Question from Lynda L: I have recently had a lumpectomy, only to find out I have more calcifications elsewhere in this breast and also in the opposite breast. I have asked for a mastectomy, and the doctor thinks I should have both breasts removed. Is this common with DCIS?

Answers —Nicholas Robert, M.D.: No, it's not common. DCIS tends to be a local process with an area of suspicious calcification. A woman can have calcification elsewhere in her breast that can be benign, but some patients have extensive calcification, usually in one breast. Having it in both breasts is pretty uncommon.

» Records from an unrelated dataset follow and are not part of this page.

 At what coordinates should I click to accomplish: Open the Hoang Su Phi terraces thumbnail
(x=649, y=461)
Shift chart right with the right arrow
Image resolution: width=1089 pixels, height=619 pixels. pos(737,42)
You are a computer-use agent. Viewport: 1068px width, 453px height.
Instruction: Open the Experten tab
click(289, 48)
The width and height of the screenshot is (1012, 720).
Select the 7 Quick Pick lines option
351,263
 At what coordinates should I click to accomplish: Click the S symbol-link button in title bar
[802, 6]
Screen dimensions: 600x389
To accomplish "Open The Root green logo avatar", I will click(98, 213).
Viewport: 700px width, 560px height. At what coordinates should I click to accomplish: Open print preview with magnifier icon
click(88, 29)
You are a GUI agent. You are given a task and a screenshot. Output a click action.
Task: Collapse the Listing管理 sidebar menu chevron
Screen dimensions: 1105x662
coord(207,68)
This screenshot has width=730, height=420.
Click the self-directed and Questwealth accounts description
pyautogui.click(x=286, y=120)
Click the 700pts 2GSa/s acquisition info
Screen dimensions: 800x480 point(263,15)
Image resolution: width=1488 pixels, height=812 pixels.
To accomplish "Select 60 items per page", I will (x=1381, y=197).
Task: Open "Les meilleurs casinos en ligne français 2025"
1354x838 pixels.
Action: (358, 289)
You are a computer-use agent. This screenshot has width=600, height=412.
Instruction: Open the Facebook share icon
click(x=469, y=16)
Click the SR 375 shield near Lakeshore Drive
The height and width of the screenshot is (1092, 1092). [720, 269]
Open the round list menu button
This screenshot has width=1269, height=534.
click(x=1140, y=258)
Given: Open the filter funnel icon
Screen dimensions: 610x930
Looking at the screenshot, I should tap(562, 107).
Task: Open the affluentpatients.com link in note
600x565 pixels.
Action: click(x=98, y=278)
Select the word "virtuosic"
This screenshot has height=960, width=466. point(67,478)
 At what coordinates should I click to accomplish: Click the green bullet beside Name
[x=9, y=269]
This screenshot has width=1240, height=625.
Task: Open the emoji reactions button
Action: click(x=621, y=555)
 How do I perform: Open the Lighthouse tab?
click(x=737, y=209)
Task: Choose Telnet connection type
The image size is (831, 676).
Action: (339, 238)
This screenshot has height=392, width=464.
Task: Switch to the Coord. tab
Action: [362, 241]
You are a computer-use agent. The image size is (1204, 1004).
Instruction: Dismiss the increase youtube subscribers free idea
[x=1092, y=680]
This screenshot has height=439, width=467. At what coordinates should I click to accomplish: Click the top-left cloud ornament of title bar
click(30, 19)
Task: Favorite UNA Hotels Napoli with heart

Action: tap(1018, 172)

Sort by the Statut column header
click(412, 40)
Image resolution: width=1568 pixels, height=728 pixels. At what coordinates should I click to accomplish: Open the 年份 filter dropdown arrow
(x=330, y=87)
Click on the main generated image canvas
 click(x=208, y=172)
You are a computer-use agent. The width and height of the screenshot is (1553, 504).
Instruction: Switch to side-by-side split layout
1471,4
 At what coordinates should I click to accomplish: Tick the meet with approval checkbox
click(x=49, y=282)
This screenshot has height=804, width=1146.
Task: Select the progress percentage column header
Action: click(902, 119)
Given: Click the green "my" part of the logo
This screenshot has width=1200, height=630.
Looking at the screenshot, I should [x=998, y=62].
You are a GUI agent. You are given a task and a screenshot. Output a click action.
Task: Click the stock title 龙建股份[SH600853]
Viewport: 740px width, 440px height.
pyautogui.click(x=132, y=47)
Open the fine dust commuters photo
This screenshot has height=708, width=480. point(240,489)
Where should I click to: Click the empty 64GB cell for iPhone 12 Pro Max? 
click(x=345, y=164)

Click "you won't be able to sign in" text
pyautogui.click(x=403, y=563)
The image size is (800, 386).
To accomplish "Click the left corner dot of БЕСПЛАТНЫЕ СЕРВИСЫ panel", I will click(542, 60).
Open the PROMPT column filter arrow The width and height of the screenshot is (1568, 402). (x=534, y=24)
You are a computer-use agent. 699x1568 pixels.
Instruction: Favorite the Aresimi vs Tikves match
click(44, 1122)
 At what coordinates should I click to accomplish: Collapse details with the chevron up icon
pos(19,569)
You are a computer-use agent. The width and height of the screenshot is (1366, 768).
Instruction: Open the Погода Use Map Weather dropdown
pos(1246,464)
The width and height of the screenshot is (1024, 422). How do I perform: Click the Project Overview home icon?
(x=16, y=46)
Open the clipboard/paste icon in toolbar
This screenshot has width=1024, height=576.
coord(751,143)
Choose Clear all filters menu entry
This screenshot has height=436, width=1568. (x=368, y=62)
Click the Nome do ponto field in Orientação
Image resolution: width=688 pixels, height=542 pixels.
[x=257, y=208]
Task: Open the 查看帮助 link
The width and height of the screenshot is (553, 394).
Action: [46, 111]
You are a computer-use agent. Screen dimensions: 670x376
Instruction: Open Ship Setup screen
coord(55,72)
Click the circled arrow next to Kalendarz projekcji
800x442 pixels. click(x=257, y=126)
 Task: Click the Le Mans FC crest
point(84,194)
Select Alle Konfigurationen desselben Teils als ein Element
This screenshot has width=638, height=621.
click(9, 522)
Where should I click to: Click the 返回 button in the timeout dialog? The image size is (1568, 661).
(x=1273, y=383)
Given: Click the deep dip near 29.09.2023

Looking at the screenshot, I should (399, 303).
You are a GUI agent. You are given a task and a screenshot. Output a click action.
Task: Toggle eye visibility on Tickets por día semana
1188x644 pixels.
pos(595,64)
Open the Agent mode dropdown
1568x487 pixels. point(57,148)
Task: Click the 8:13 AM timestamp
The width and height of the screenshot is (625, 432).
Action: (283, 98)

So the idea of doing bilateral mastectomy is an option. There are some women who would like to avoid mastectomy, and for her I'd make sure it was necessary to do this type of surgery. There is another group of women who are disturbed about being followed with uncertainty and would prefer the mastectomy. It's an even greater concern for women with a family history. Earlier we talked about personalized care. This is an area where the patient plays an important part in deciding what kind of surgical care she wants. This is a process that needs to be interactive between the patient and her doctor.
Jennifer Griggs, M.D., M.P.H.: Getting a second opinion is a good way to deal with uncertainty. Sometimes, hearing another doctor making a recommendation, even if it's the same one, can be helpful even if it's not phrased the same way. With breast cancer, you have the time to make a thoughtful decision that's right for you.
Nicholas Robert, M.D.: Breast cancer can take years to develop, so there's time to collect your thoughts, collect opinions, and make a thoughtful deliberate decision.
Jennifer Griggs, M.D., M.P.H.: And you could investigate whether there's a clinical trial for you.
Nicholas Robert, M.D.: I think Dr. Griggs and I agree that breast cancer is a multidisciplinary disease, and I think our patients end up getting three different opportunities to ask questions. And at the end of the day, they have a much better grasp as to what the questions are.